Her “yes” at the Annunciation while she is at prayer, is followed be a series of other assents to God from the youth and ministry of Jesus to His Cross, to the missionary outreach of His Apostles, and finally to the moment of her last “yes” to God in her Assumption into heaven.
Mary’s shrines and devotions are part of every road-side for Christians in Lebanon. She is for us a special and unique source of pride in our Catholic heritage.
Mary placed herself completely in the hands of an awesome, sometimes fearful, yet loving God. She lived a life of extraordinary fidelity, which became a fruitful harvest for all those who desire to listen and befriend the Living God.
Hers was a life of self-denial and self-offering. You and I find it hard to give something up, to deny our selves anything, to fast on occasion, to be alone…to be quiet and listen. We think it is great sacrifice if we spend a few moments before the Blessed Sacrament, or if we get on our knees before we begin our day, or just before we go to bed at night, we look for the payoff for whatever we do for God. What’s in it for me?
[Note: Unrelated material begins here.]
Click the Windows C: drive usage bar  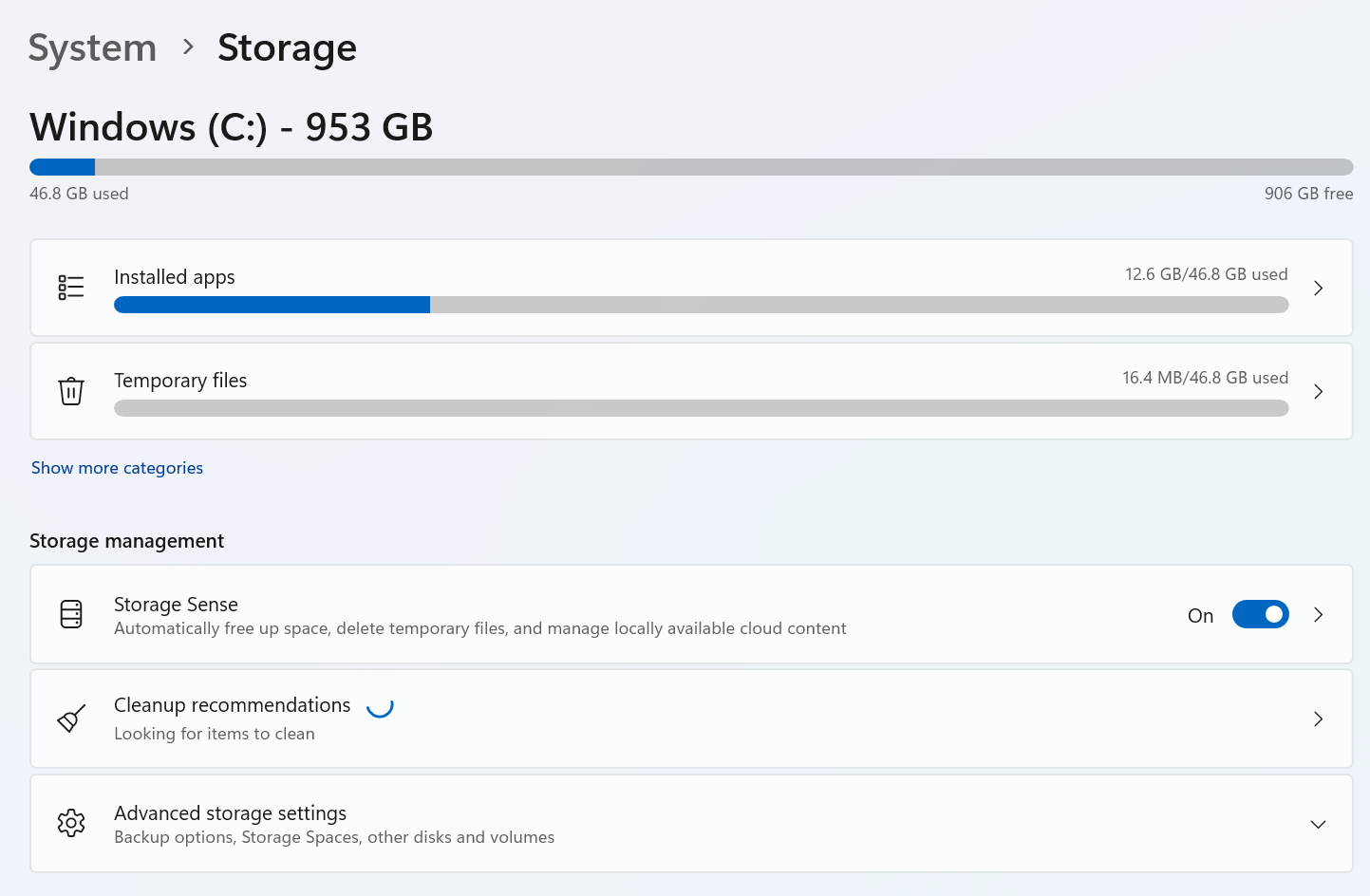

In order to be popular, and to fit in we deny much of our Catholic faith. We believe only what is convenient. Our lack of generosity when it comes to God is astounding, and quite uncharacteristic of our ancestors. Pope Benedict has said that today we are too busy. We push God to the side, our days are filled with activity, even good activity, that neglects the best activity silent prayer before God. This is where God can change us and set things right in us.
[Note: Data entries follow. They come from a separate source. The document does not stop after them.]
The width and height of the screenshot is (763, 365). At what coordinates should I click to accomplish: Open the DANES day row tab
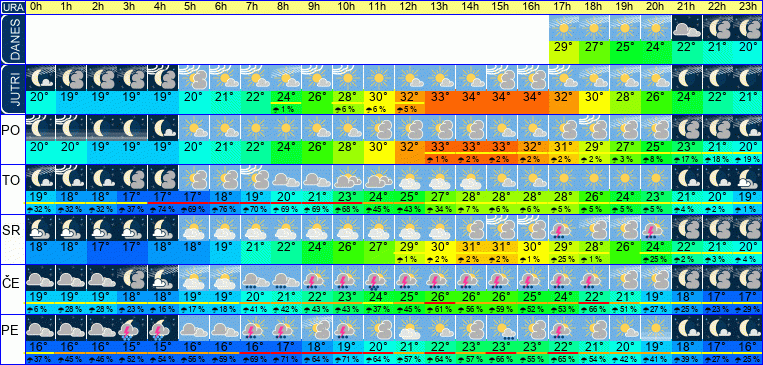pyautogui.click(x=12, y=39)
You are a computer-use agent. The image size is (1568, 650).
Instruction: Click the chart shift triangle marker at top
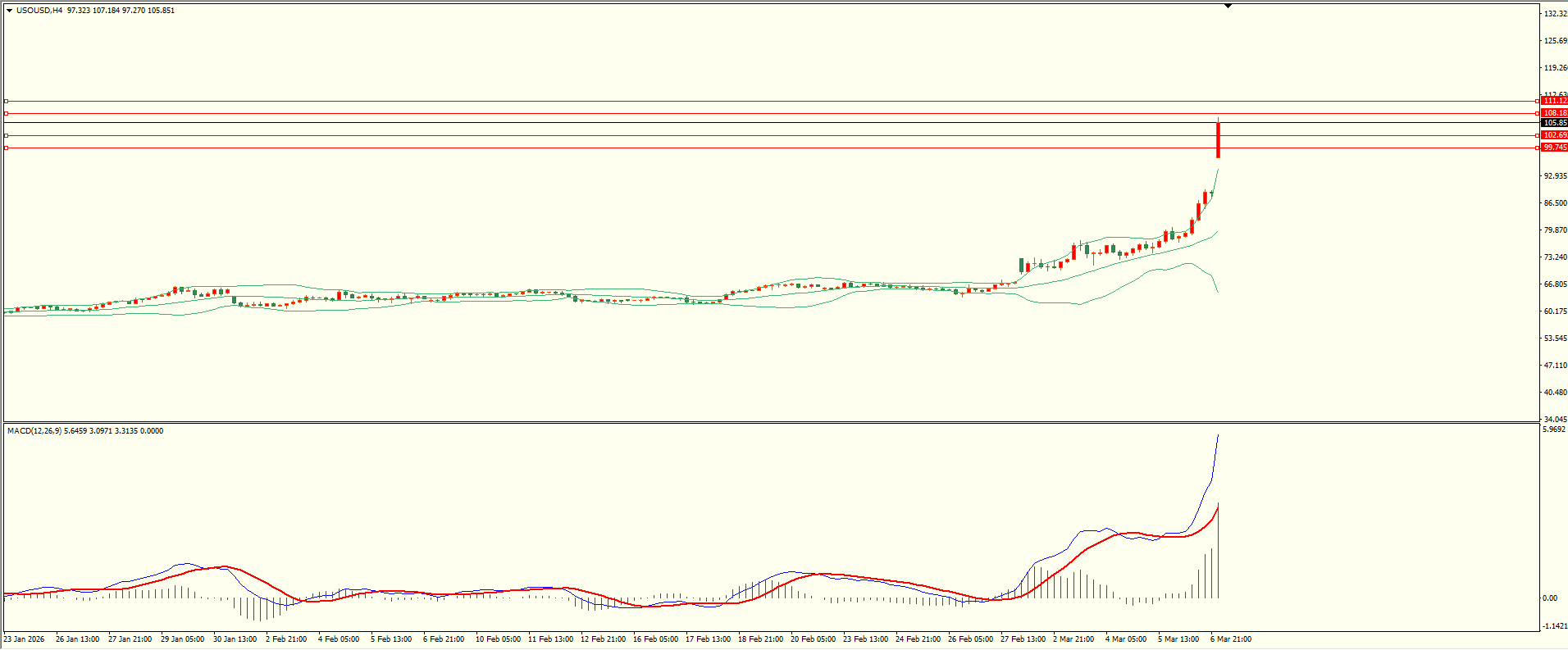1228,6
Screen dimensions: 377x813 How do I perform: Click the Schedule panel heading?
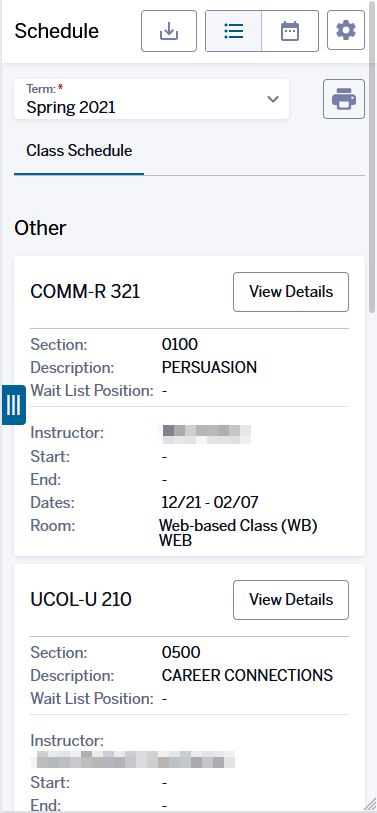[x=57, y=31]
Mary listened to God and heard His voice, one that was different than the voices of the world. Unlike Mary, we often prefer to listen to the world.
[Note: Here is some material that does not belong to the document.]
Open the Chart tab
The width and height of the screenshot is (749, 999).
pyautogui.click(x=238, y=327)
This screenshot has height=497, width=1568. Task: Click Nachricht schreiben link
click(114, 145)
The voice of God tells about the dignity of the child in the womb: the world tells something else.
The voice of God tells us that our bodies are sacred gifts to be respected and honored, the voices of the media tell us something else.
The voice of God tells us about the beauty of natural family planning, the voices of the world tell us something else.
The voice of God tells us that suffering and death have a meaning, the voices of the world tells us to flee any suffering, and that the death should be a choice.
The voice of God tells us that marriage is sacred, the voices of the world tell us that marriage is an agreement, a contract to be negotiated, defined by society, and to be ended when love fades.
The voice of God reminds us that there are objective truths, and there are rules, boundaries to good conduct, worth living and dying for. The voices of the world tell us that anything goes, that morality is relative, and that we should not impose our moral values on others.
The voice of God tells us that human life is not for sale, not for scientific experimentation, and not for commerce. Embryonic Stem Cell advocates tell us something else.
The voice of God reminds us that He forgives, His law is love, and that we can turn to Him in sincerity and honesty. The voices of the world tell us not to bother.
In so many ways the voice of God is eclipsed by the dissonant and divergent voices of the world, and sometimes we prefer it that way. We don’t listen, we don’t pray, we don’t accept any kind of sacrifices; we deny our faith by word, deed or omission if it is not convenient and popular. God forbid that we not fit in to the world. God forbid that we believe something not acceptable to everyone. But isn’t this the same way as Christ? Everyone did not accept what He had to teach, should they accept everything His Church teaches?
The Mary is a reminder to us to listen to the compelling voice of God who teaches, guides, and sanctifies us often times in silence and always in prayer.
The voices of the world are many and form a cacophony. The voice of God is one, harmonious with our nature, clear, and life giving. This is the way of Mary, and it is ours as well if we have the courage to pray.
May Mary, Mother of God, who spent her life in loving conversation with the Living God, pray for us to do the same.